Open hvsimon opened this issue 7 years ago • 1 comments

I guess it can prevent the async call setLoadingIndicator() when view was destroy. But in todo‑mvp‑rxjava, the async call would be dispose when view on pause. Is it necessary to check view is null or not ?

hvsimon avatar Jun 29 '18 01:06 hvsimon

Suggested Response: Great observation — this is an important subtlety in MVP + RxJava implementations!

Why check getView() != null before calling setLoadingIndicator()? You're right — ideally, if Rx subscriptions are properly disposed in onPause() or onStop(), we shouldn't receive emissions when the view is detached.

But here's why the null check is still commonly done:

  1. Defensive Programming Even with disposables, in rare cases (like long-running emissions or mismanaged subscriptions), the Presenter may still try to update a null view.
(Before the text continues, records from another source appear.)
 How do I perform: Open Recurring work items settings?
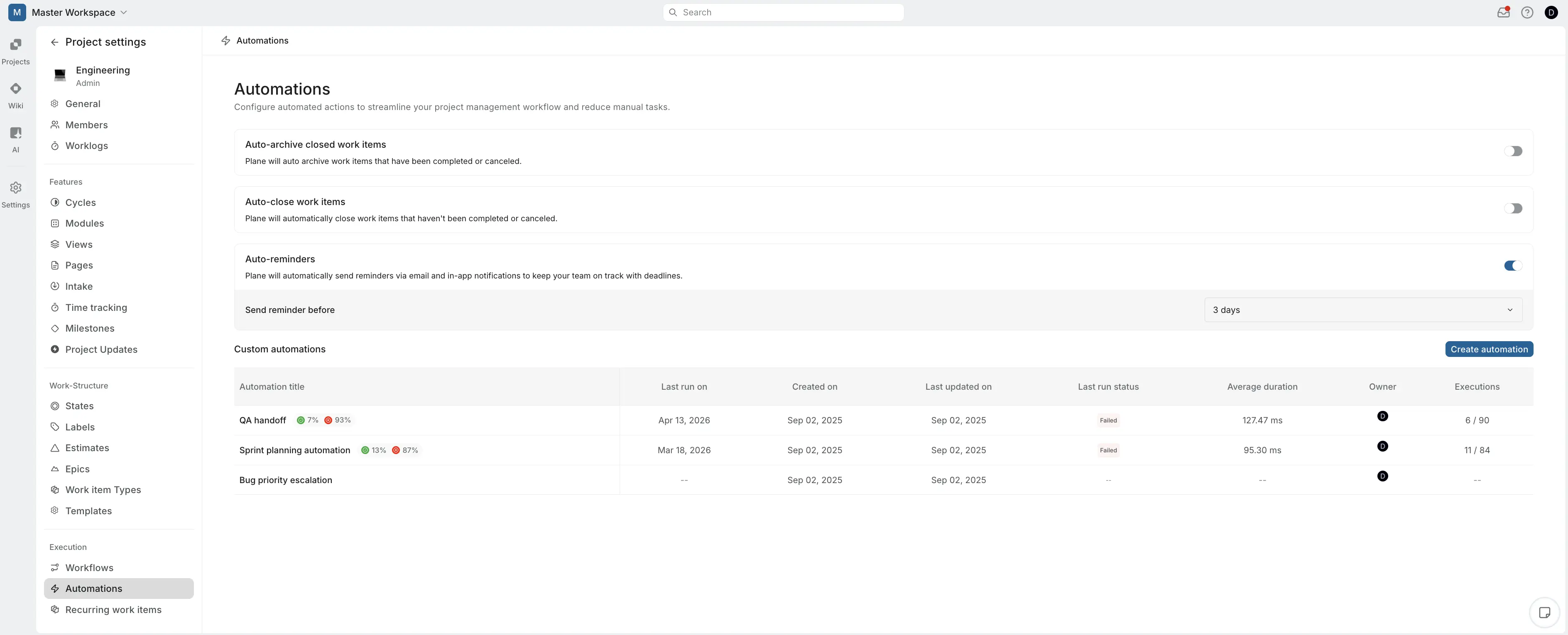[113, 609]
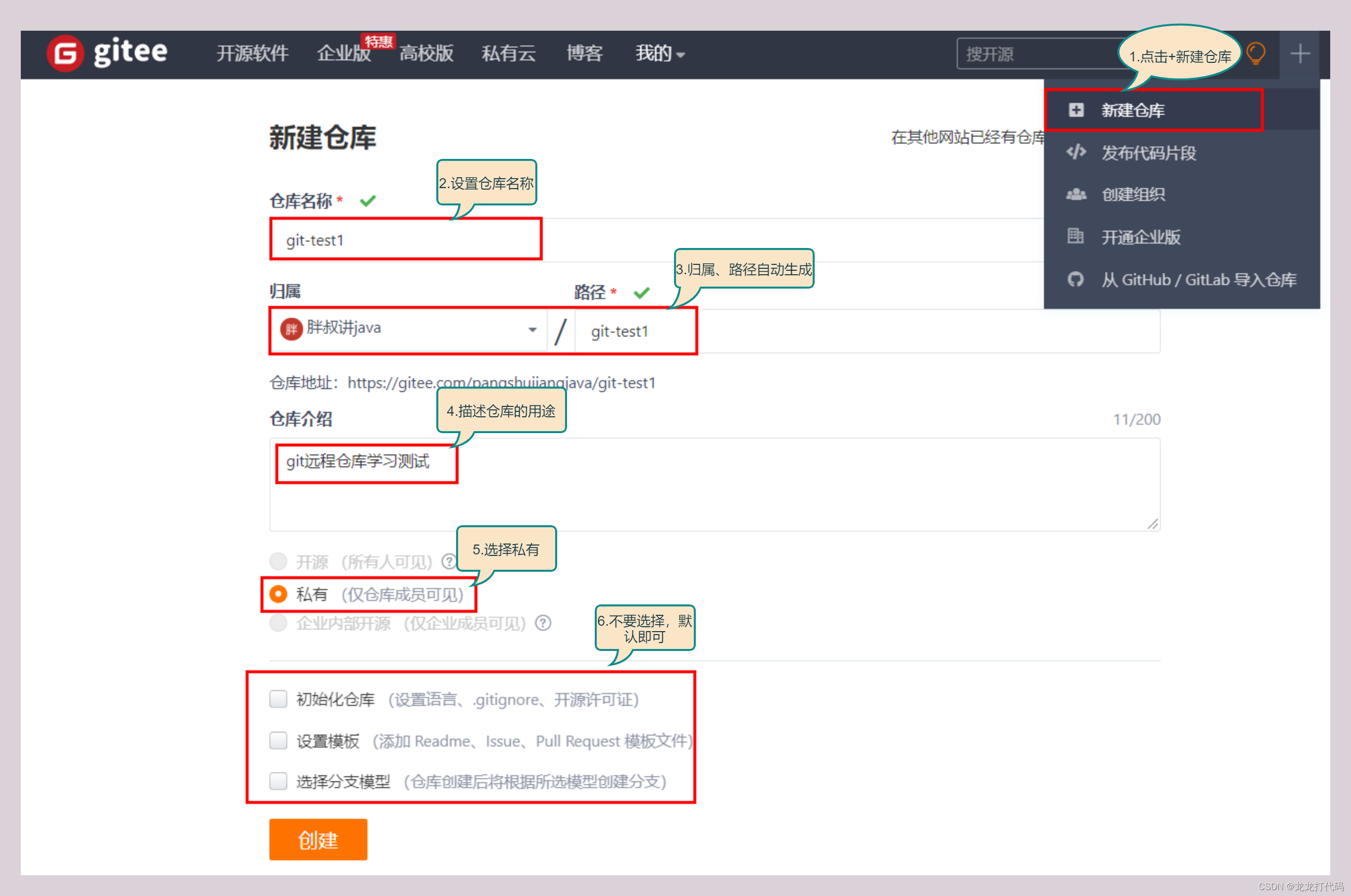Click help icon beside 开源 option
1351x896 pixels.
point(449,562)
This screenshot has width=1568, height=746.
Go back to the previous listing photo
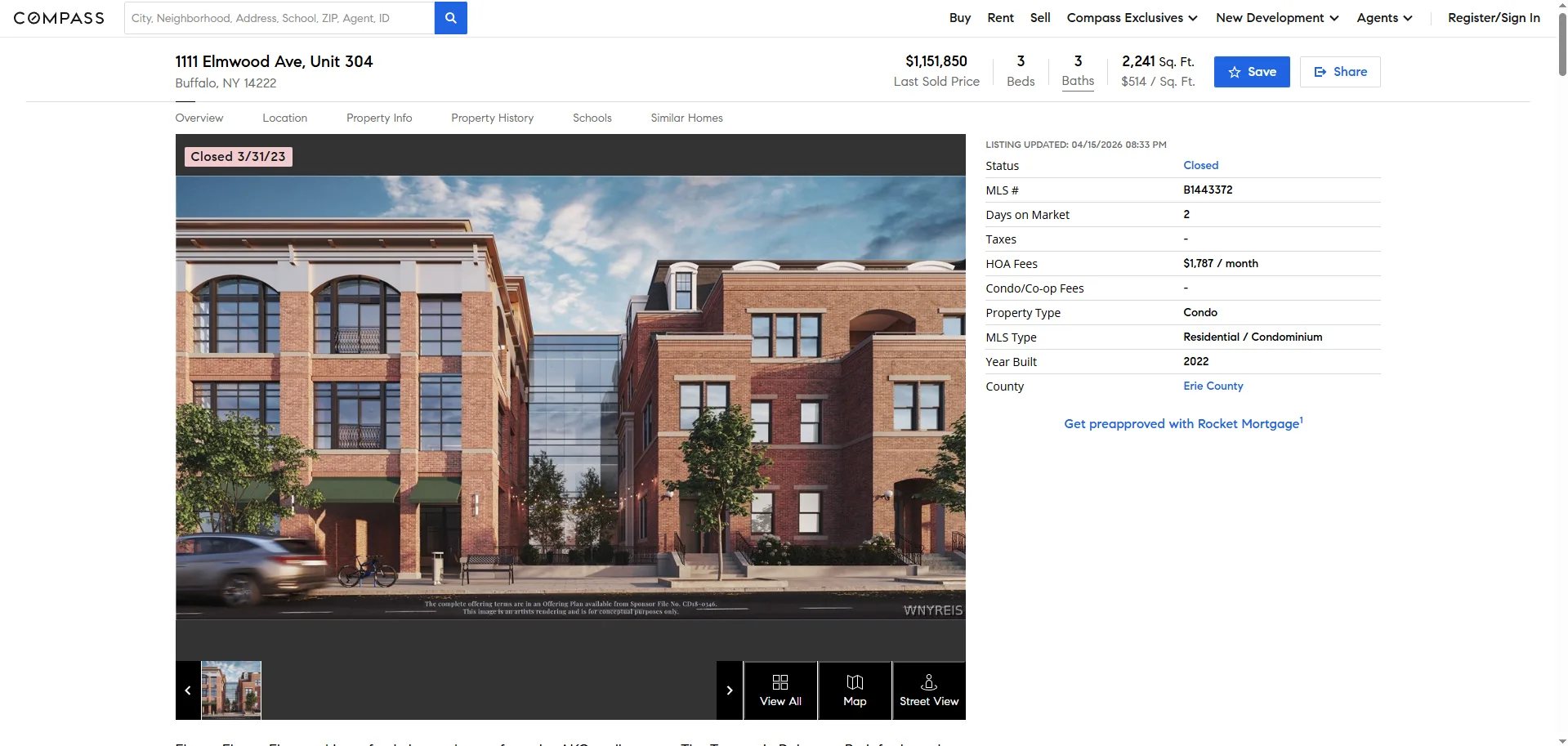tap(187, 690)
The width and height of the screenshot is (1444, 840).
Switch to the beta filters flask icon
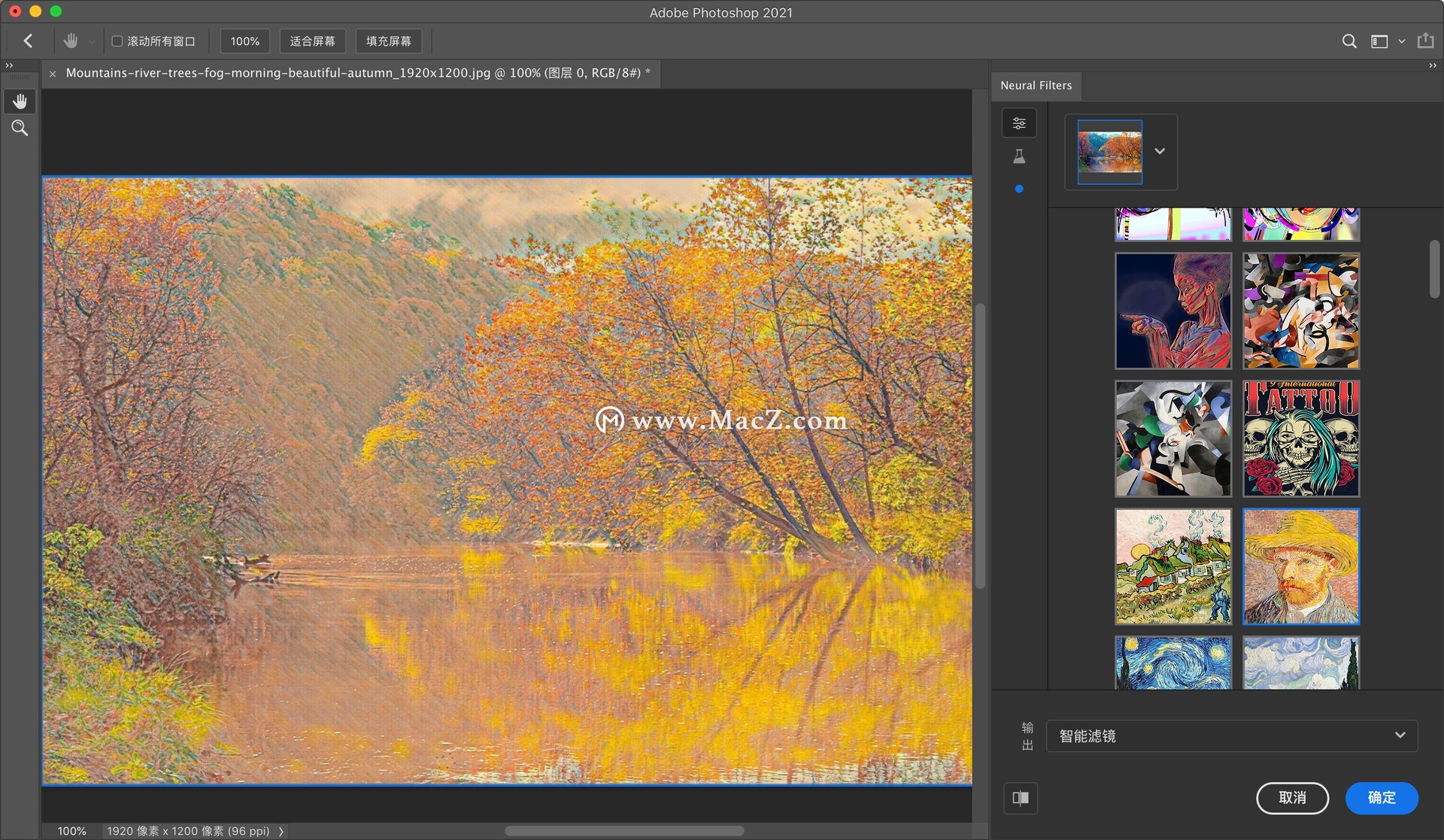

This null check prevents crashes due to NullPointerException.

if (getView() != null) { getView().setLoadingIndicator(true); } It’s a safety net — especially when code is modified, reused, or extended.

  1. Lifecycle Races In some edge cases, like:

Async calls racing with onPause()

View being destroyed before Rx emission arrives

…it’s possible the view is already null when the callback hits.

So even if we dispose correctly, the null check guards against race conditions.

  1. Code Clarity It also documents intent — telling future devs: “Hey, this might be async and the view might not be here anymore.”

Is it strictly necessary? If:

All Rx subscriptions are properly disposed

You’re 100% confident in view lifecycle handling Then no, it's not strictly necessary.

But in practice, most projects include the null check as a best practice — it's low-cost and adds robustness.